Turning Pain Into Purpose: A New Chapter Begins at AdventHealth Inpatient Rehabilitation in Winter Park, FL

By: Leslie A. Miller, PhD
Aneurysm Rupture Survivor

On June 8, 2021, my life changed in an instant.  A sudden brain aneurysm rupture led to a hemorrhagic stroke-an event that shattered everything I knew.  In a matter of moments, I went from living my life to fighting for it.  What followed was not just a medical crisis, but the beginning of a long, unpredictable recovery journey that no one could have prepared me for.

I survived, but not in the way I expected.

I remember that June 8 evening clearly, as if it plays on a loop in my mind. It was the third night of our annual family vacation around 9 PM. We were gearing up for our much-anticipated Not So Newlywed game. My husband and I had prepped for it all year, filling an oversized bottle with change as the prize. The questions—fun, flirty, a little embarrassing—were ready.

While waiting on the others, my husband and I — along with our daughter and her husband — decided to do a test round. Our eldest grandson read the first question: “When was the last time you made whoopee?” We laughed, scribbled our answers, and when all four whiteboards revealed “Today,” we burst into laughter. 

And then it hit.

A sudden, searing pain at the base of my skull—like a sword shoved up through my neck. Eyes wide, jaw clenched, I took a breath and stood, trying to stay calm.

In the bathroom, I fumbled for Tylenol, swallowed two, and returned to the living room. My body trembled. I was flushed, nauseous. I sat down, trying not to meet anyone’s eyes—afraid that if I did, this would all become too real.

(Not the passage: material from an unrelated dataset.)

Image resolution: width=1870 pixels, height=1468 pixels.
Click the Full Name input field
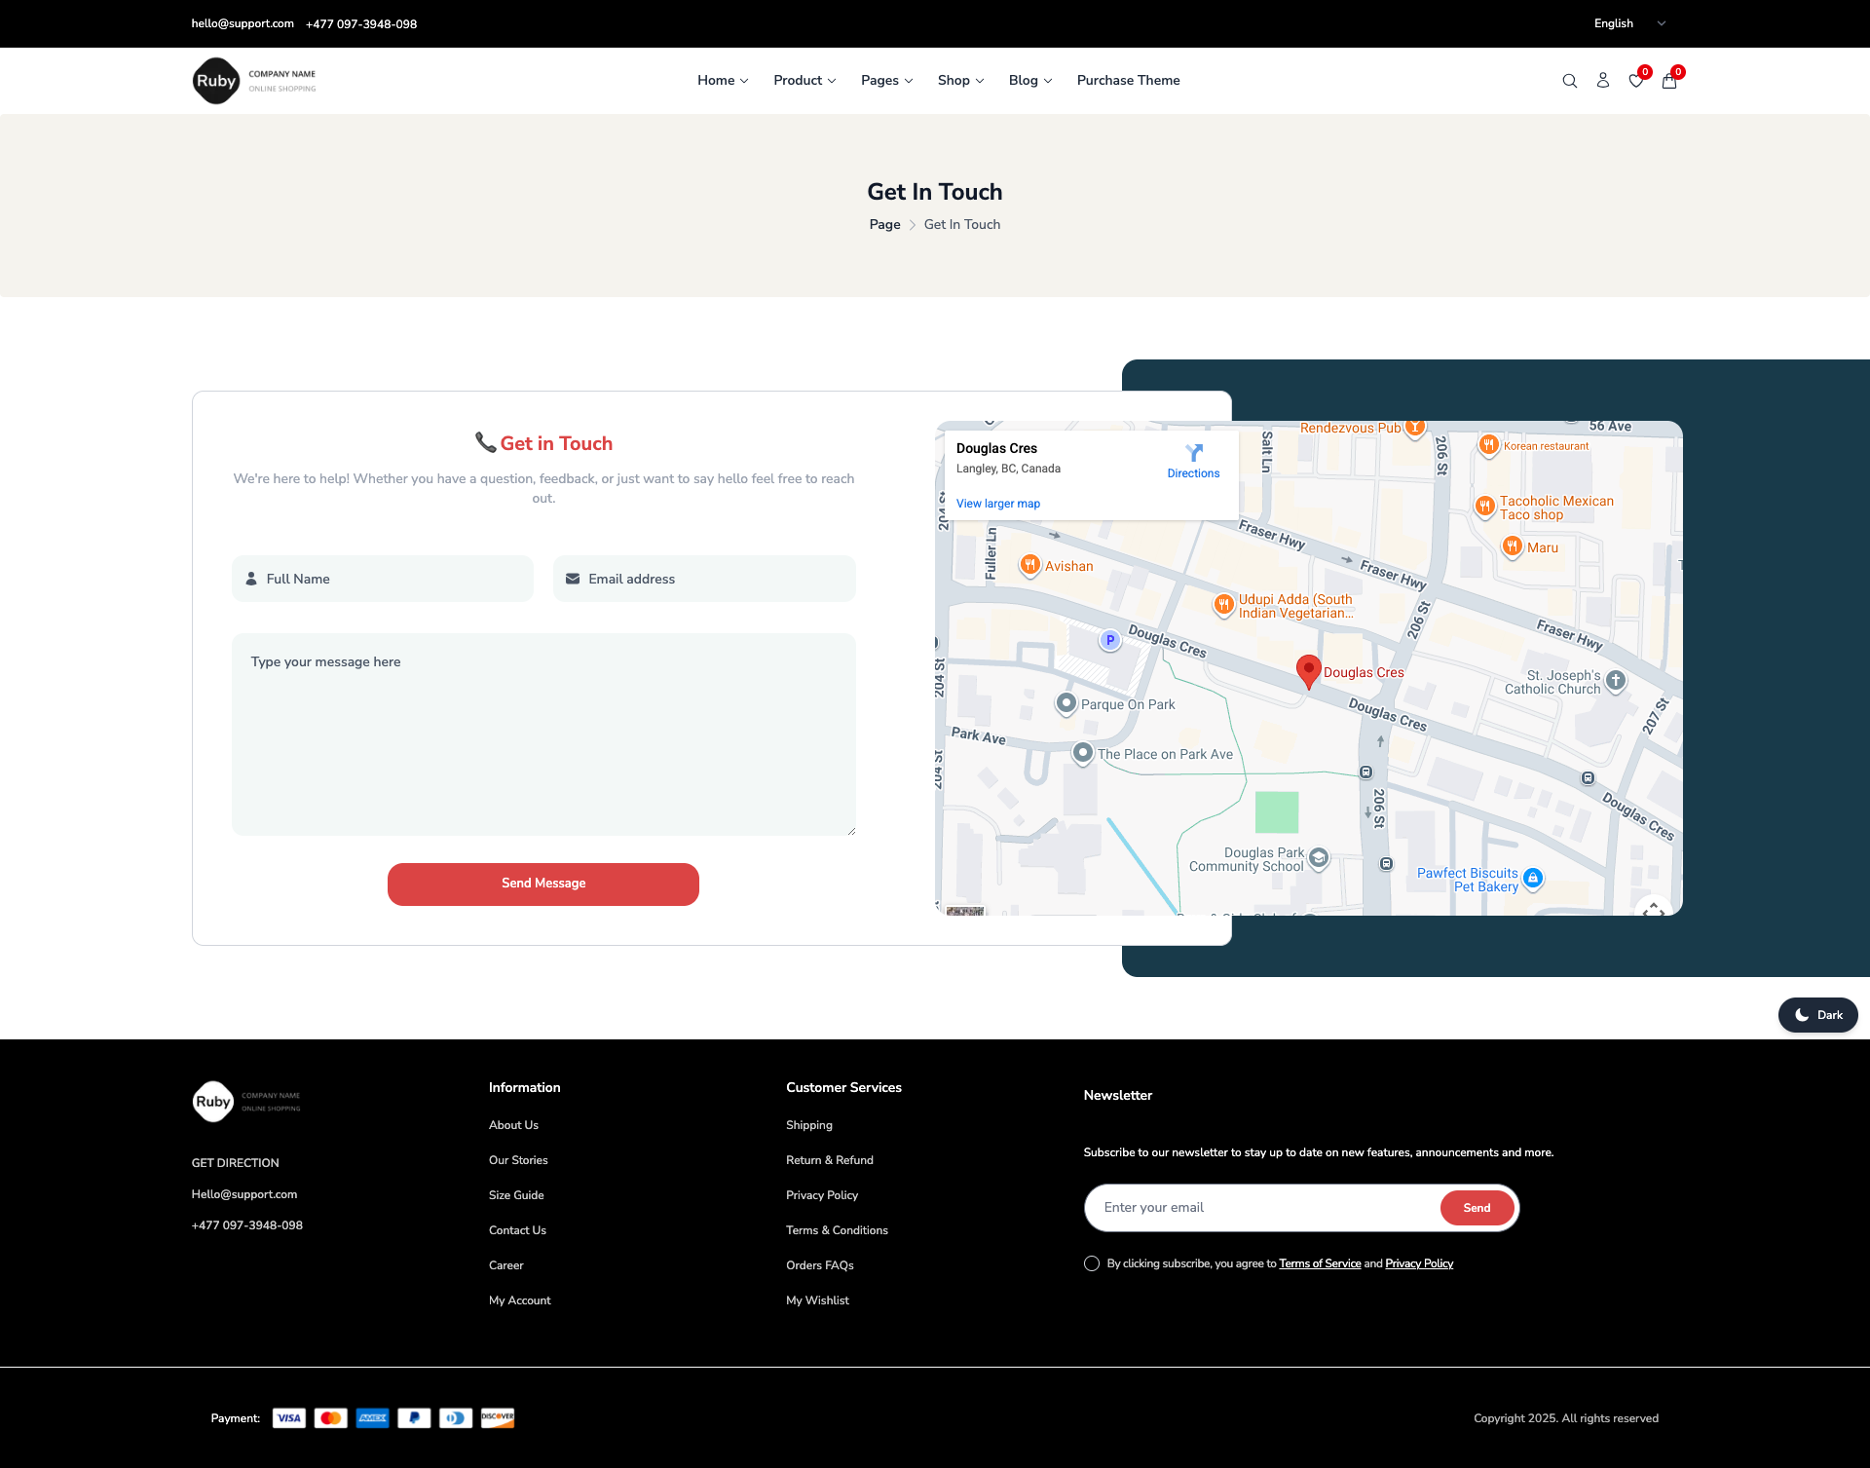[383, 579]
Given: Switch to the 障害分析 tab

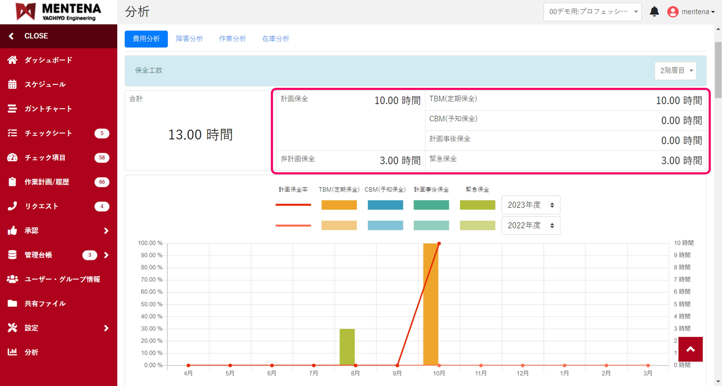Looking at the screenshot, I should [x=189, y=39].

“What’s happening to me?” I wondered. Too much wine? Low blood sugar? But nothing fit. The pain was unbearable—tight, blinding, like my skull was caught in a vice. My stomach flipped. My vision blurred. I was slipping.

Someone asked, “Are you okay?”

“No,” I said, sliding to the floor, curling into a ball. “I need to lie down… I think you should call 911.”

For years after, I’d describe it the same way: the worst headache of my life. Sudden. Explosive. Unrelenting.

The next hours were a blur—flashing lights, sirens, tests, questions. Then, the roar of helicopter blades as I was airlifted from the local hospital to a hospital equipped to handle what came next: a cerebral angiogram, then brain surgery—a craniotomy to clip the aneurysm.

Hours became days, days became weeks. And finally, three weeks later, I was discharged from the hospital bed that had become my whole world.

When I was discharged from the hospital, I thought I was on the path back to normal. I expected some discomfort, some fatigue-maybe a few months of rest before returning to life as I knew it. But instead of healing, I stepped into a world filled with invisible wounds-debilitating brain fog, unpredictable emotions, hypersensitivity to sound, and a haunting sense of disconnection from who I used to be.

The hardest part-no one truly understood.  I looked fine. I could walk, talk, and carry out my daily routines.  To the outside world, I appeared “recovered”, but inside, I was struggling deeply.  And the most disheartening reality of all: I was discharged with nothing.  No road map, no resources, no warning about what might come next. No referral or support groups, not even a conversation about what I might experience cognitively or emotionally.  Even with the unwavering support of my husband, I felt utterly alone-lost in a storm no one else could see.

That is why this program matters. 

Today, I am honored to help launch AdventHealth Inpatient Rehabilitation’s Peer Support Program in Winter Park, FL.  An initiative built on compassion, connection, and lived experience.  I am proud to be the first trained volunteer in this groundbreaking program, which pairs rehabilitation patients who have experienced a brain aneurysm rupture and other types of brain injuries with others who have walked this road before them.

AdventHealth knows that healing is not just physical. It’s emotional, it’s mental, it’s social, and when those unseen wounds are ignored, people fall through the cracks.  This program exists to change that.  Peer support means no one has to navigate the unknown alone.  It means real conversations with real people who get it. Trained volunteers like me offer more than comfort, we offer truth, tools and hope.  We share what helped us, what we wish we had known and where to find real support in the early, overwhelming days after discharge.

We provide each patient we meet with a Recovery Packet filled with curated resources, support group information, practical guides, and tools we personally used (or desperately needed) when we first came home after hospital discharge.  The healing journey doesn’t end when you leave the hospital.  In many ways, it begins there.

I look back over the past 4 years and see just how far I’ve come, from paralyzing isolation and despair to rediscovering purpose and strength, and resilience.  This program is my way of turning pain into purpose.  It’s a chance to reach back, extend a hand, and walk alongside others as they begin their own path forward.

To anyone facing recovery, you are not invisible, you are not alone, we see you, we believe in you and we are here for you every step of the way.